The answer is the set of lines that include "Choose", copied from the data below.

Excerpts from a dataset:
*-*-*

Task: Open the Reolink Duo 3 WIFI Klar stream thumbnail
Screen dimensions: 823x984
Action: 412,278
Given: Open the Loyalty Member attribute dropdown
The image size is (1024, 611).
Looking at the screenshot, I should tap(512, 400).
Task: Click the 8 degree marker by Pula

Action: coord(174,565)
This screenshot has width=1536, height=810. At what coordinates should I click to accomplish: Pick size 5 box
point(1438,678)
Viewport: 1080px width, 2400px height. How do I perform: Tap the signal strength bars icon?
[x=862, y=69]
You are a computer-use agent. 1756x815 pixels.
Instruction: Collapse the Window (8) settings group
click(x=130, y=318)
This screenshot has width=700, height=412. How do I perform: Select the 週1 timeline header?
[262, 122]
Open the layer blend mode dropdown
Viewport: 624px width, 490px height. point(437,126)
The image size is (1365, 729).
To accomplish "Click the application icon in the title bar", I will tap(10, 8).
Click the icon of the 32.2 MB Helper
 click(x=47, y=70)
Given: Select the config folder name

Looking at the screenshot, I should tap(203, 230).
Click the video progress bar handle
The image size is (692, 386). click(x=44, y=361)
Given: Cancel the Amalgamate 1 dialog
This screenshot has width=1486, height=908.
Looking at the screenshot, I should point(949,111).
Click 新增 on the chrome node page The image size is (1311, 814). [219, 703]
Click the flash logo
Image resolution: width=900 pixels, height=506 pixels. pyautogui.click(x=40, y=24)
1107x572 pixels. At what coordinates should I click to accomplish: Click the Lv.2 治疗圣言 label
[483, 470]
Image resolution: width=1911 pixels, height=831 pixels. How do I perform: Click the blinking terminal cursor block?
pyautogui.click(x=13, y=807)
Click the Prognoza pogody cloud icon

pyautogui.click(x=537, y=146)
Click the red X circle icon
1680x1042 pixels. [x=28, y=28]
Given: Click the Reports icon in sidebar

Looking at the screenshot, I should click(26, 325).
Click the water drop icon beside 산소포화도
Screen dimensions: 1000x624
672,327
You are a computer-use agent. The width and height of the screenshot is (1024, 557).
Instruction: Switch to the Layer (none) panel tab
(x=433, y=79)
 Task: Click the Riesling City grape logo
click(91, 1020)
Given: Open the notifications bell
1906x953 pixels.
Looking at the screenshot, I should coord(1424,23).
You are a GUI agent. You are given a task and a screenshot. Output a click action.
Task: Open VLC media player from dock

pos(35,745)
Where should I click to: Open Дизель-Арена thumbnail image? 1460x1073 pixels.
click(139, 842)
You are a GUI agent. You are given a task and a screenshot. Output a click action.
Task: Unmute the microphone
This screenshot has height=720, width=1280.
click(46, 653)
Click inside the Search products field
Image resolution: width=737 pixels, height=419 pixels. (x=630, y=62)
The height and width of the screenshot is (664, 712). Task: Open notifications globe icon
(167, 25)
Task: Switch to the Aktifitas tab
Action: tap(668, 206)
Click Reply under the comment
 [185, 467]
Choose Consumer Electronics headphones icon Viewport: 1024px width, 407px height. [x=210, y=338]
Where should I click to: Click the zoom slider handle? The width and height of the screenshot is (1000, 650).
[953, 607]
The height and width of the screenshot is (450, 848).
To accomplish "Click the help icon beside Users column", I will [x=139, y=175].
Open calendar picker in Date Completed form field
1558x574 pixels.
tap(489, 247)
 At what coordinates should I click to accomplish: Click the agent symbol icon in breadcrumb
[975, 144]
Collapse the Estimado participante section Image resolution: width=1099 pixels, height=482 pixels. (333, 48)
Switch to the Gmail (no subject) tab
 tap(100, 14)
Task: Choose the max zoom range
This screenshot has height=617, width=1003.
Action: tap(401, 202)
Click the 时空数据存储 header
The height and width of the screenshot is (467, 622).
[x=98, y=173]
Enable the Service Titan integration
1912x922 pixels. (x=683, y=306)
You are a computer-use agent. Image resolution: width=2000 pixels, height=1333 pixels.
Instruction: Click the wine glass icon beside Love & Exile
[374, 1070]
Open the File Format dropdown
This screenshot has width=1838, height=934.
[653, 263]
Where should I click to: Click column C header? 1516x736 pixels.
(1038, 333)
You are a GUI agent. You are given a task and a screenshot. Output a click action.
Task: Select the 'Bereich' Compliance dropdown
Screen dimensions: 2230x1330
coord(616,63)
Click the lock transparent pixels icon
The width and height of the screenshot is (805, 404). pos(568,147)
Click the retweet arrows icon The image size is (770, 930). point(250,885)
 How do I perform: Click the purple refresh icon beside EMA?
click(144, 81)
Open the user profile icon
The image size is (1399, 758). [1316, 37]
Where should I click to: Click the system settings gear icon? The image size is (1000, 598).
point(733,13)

*-*-*

* _SOLUTION FOR THIS PROBLEM_
Choose Consumer Electronics headphones icon Viewport: 1024px width, 407px height. [x=210, y=338]
Task: Choose the max zoom range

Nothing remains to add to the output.